Dennis J. Ventry Jr., a law professor at the University of California, Davis, drew the ire of tax preparation companies like Intuit and H&R Block this summer by criticizing a deal they have to provide a free tax filing service through the Internal Revenue Service. The companies promptly hit back with a …. public records request with the university in July seeking everything Mr. Ventry had written or said about the companies this year ….

[Editor’s note: open records requests are commonly used by anti-GMO groups to harass researchers who study crop biotechnology. See this GLP story for details.]
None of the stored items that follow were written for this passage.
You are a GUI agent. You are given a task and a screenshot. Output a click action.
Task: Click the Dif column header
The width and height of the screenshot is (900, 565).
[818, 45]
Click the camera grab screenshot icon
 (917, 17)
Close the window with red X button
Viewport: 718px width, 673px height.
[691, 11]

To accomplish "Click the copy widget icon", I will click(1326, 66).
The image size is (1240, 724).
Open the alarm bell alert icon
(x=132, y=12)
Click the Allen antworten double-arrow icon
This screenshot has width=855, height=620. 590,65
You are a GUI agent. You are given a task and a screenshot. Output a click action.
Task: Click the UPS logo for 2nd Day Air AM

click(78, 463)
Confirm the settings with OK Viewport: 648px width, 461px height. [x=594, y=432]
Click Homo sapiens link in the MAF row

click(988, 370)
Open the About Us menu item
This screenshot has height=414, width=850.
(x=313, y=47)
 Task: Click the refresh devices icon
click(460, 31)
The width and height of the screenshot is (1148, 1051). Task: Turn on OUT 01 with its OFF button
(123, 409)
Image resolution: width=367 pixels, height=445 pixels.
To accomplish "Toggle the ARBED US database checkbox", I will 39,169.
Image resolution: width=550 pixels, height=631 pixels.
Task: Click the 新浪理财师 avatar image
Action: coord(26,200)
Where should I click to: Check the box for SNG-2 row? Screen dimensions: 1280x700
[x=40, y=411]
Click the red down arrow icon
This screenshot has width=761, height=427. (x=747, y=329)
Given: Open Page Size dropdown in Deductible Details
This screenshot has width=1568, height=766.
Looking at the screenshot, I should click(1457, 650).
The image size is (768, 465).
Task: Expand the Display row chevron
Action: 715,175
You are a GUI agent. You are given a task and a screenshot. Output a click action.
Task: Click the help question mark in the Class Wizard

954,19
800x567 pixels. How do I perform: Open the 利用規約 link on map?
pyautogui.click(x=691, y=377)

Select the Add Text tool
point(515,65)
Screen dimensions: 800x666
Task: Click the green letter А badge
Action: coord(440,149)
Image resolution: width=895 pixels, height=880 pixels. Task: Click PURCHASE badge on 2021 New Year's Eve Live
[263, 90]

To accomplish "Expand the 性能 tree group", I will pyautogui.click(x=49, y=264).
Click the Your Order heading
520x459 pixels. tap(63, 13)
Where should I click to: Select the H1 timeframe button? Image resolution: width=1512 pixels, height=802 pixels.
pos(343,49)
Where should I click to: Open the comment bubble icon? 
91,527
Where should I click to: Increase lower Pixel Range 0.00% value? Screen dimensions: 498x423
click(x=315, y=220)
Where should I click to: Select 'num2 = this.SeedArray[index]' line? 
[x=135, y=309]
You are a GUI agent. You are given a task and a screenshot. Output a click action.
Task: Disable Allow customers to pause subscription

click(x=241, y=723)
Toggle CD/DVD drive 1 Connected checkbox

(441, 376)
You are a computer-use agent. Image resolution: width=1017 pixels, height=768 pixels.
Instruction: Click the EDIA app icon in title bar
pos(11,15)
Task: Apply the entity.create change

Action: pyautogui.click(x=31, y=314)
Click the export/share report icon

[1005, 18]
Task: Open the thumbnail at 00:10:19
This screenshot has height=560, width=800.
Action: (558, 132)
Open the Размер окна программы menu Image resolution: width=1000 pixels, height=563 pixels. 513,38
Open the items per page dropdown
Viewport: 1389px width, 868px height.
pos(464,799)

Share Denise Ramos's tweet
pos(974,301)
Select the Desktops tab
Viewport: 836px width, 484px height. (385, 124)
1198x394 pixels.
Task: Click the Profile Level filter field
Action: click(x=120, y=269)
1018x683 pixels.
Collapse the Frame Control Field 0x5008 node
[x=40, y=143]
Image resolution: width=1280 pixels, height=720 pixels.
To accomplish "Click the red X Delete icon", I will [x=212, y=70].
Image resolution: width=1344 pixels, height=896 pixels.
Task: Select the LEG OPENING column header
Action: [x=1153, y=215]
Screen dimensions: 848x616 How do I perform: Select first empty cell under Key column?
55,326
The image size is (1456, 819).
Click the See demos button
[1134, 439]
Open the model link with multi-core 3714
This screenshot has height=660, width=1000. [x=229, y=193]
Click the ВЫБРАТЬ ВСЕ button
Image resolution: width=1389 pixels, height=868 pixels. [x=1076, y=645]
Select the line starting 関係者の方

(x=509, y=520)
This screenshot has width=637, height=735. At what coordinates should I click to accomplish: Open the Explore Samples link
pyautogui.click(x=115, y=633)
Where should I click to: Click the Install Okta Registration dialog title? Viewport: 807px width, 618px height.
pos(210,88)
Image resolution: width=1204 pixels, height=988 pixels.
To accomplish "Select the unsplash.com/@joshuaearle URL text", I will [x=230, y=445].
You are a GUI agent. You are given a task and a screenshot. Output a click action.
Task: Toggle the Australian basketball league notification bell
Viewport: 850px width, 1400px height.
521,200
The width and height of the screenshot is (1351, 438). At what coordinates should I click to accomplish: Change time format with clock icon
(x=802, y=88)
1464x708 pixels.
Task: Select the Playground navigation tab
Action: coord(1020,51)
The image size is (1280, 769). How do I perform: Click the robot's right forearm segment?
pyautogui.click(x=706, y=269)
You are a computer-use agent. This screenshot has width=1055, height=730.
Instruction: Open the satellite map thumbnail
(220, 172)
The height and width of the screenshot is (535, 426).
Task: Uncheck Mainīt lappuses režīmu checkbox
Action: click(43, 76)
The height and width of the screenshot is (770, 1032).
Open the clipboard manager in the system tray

A 2017 analysis of requests filed under the Freedom of Information Act found that “public-oriented inquiries by concerned citizens and their advocates” account for “only a small fraction of the 700,000-plus FOIA requests submitted each year,” wrote David Pozen, a law professor at Columbia University …. “The bulk of requests come from businesses seeking to further their own commercial interests by learning about competitors, litigation opponents or the regulatory environment.”

But the sheer scale of the requests in recent years, and their growing use by advocacy groups and business interests to challenge academic work at public universities, has alarmed some experts, who say the commitment to openness embodied by freedom of information laws could be tested.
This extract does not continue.